Saturday, January 5, 2013

Cass Sunstein and regulation

Preparing my forthcoming presentations in Chile and England on the political economy of regulatory institutions, I have been reading about Cass Sunstein and his work. Sunstein is a US legal scholar from Harvard University (previously, in Chicago University), who was also between 2009 and 2012 the head of the unit, the Office of Information and Regulatory Affairs (OIRA), supervising regulation in Obama’s White House. He was called for that the “regulatory czar”. Sunstein was a controversial figure during his tenure, and his academic work, although with very high standards, has also been surrounded sometimes by controversy.
As head of OIRA, Sunstein was criticized by progressive consumer groups because he tended to side with large firms more often than not. Although in favor of a balanced cost-benefit approach to regulation, he also was and is in favor of a light regulatory touch.
His work as a scholar is very illuminating. He is the co-author with economist Richard Thaler of “Nudge”, the bible of behavioral economics as applied to regulation and public intervention. He has a recent paper summarizing his initiatives in a behavioral direction during his tenure at OIRA. His concern with transparency and making life easy for consumers is to be praised. However, in this same paper one can see how he easily bends in favor of big business (and big politicians or their families), as when he extols the virtues of what he exaggeratedly calls “public-private partnerships” like the initiative between Wal Mart and Michelle Obama against child obesity.

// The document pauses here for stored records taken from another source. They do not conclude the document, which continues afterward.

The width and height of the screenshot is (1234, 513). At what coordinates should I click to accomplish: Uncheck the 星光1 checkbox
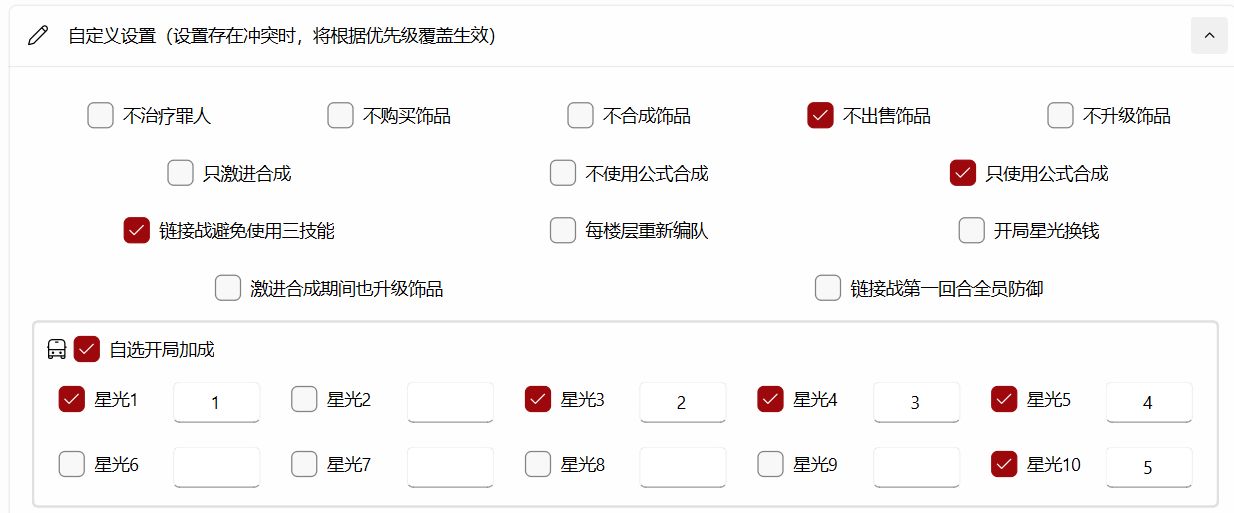click(x=72, y=400)
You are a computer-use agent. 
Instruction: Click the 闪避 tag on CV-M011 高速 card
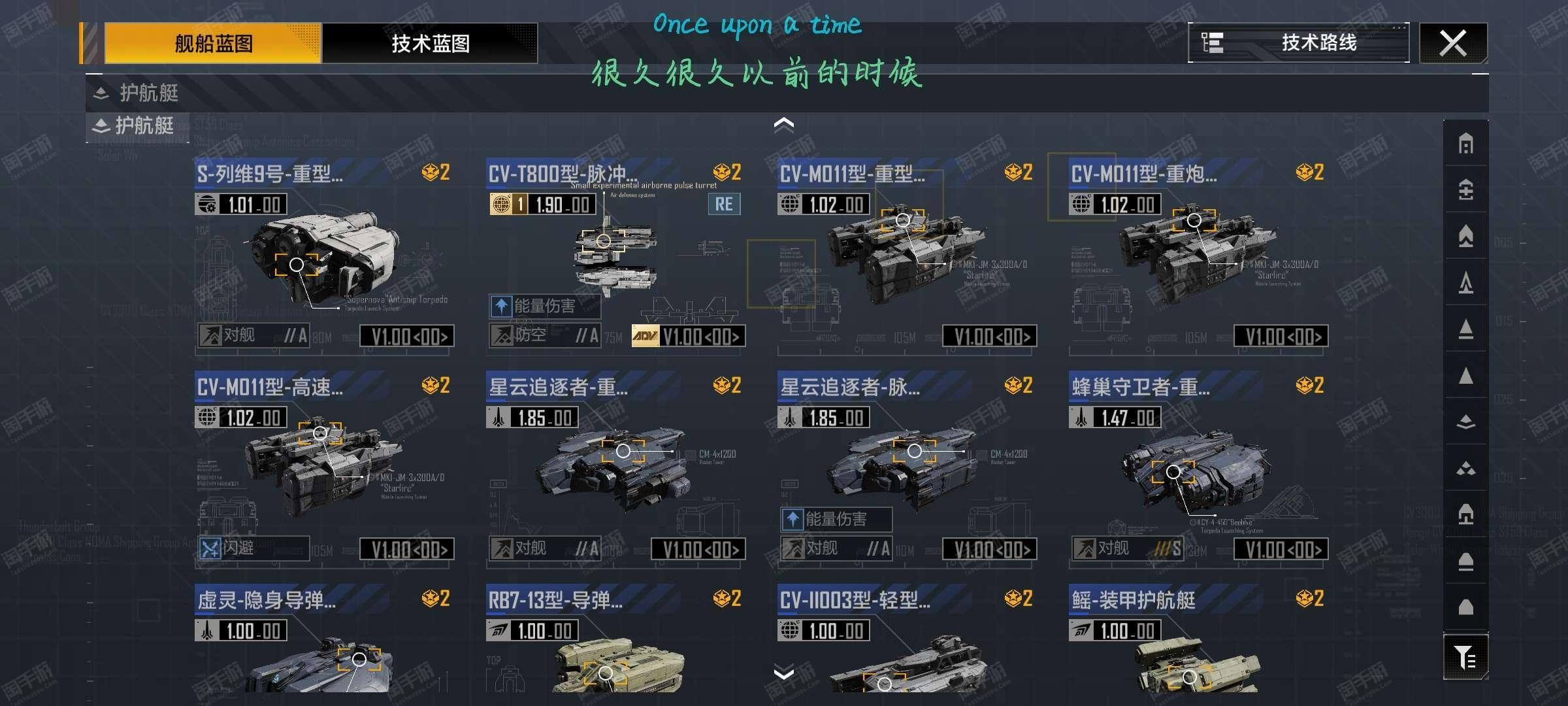click(253, 548)
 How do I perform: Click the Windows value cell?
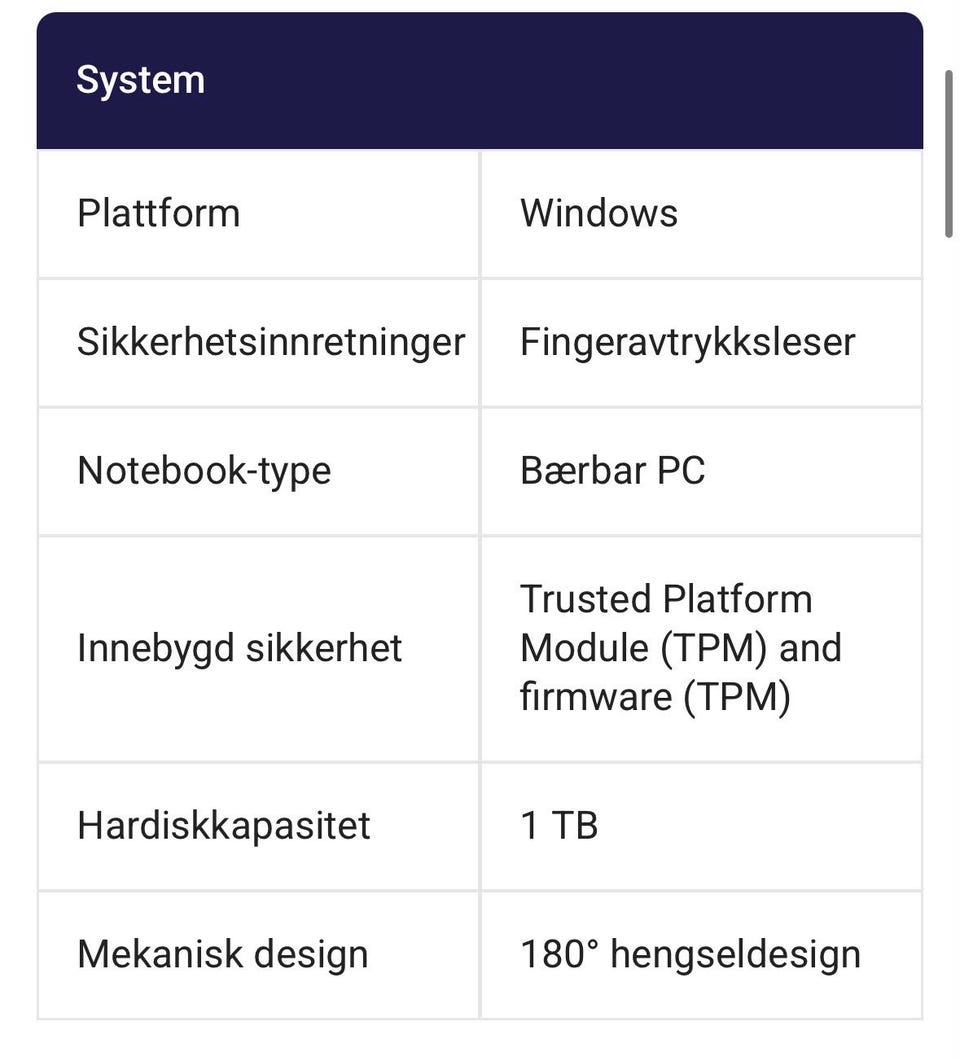(x=701, y=214)
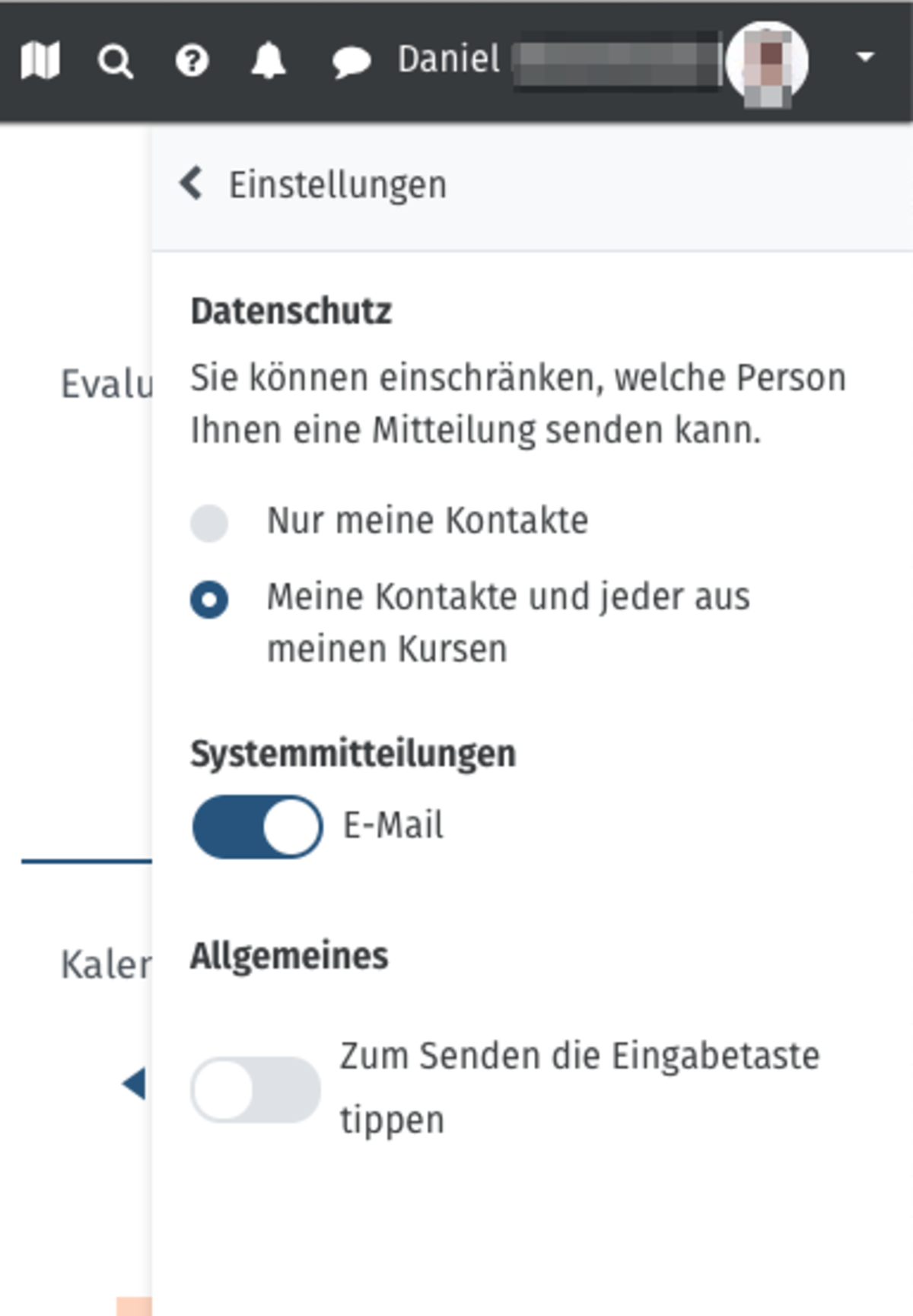Enable 'Zum Senden die Eingabetaste' toggle

coord(255,1089)

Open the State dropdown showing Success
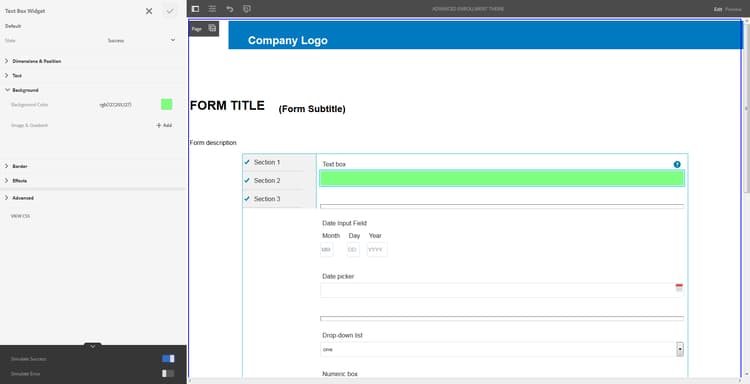tap(141, 41)
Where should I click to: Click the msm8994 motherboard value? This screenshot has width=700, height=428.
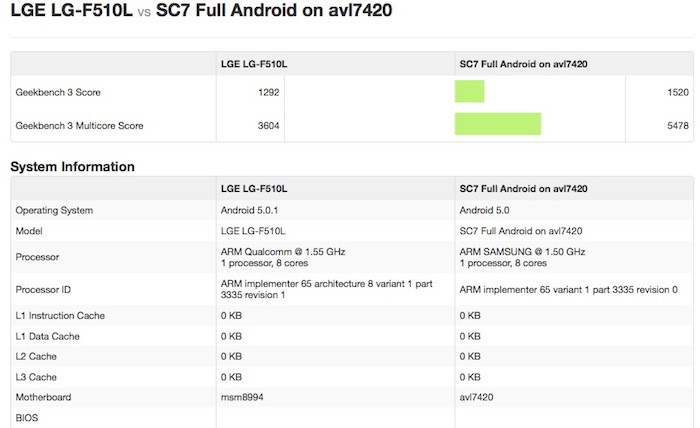(240, 396)
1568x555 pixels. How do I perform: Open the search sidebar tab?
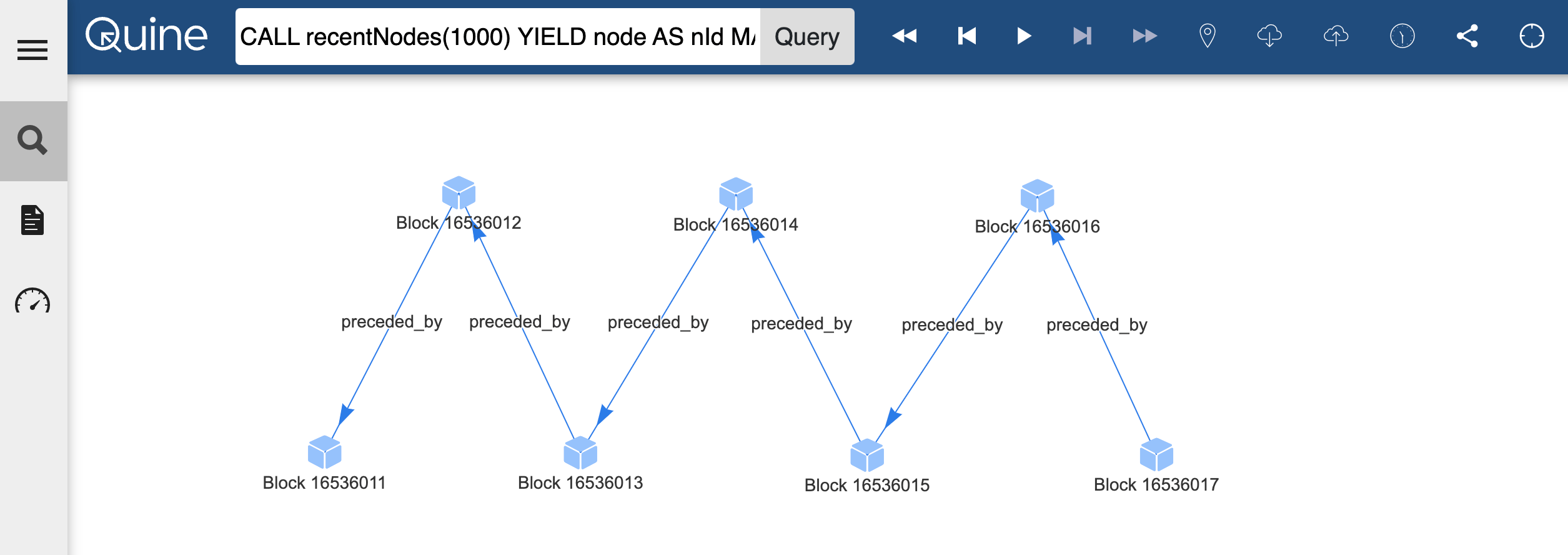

Prior to his experience in the administration, Sunstein was involved in a very interesting controversy with social psychologist Paul Slovic and other scholars, about the role of expert independent agencies in regulation, with Sunstein in favor of an important role for them and his critics in favor of constraining this role. Actually, the role of OIRA not only in this administration, but also in Republican administrations since the Reagan era, has been seen not as coordinating regulation with a cost-benefit approach in mind (something for which the presidency is not necessarily well equipped, as explained in this fascinating paper), but to make sure that regulation responded to the political (and fund-raising) priorities of presidents, as suggested by this article in the Huffington Post.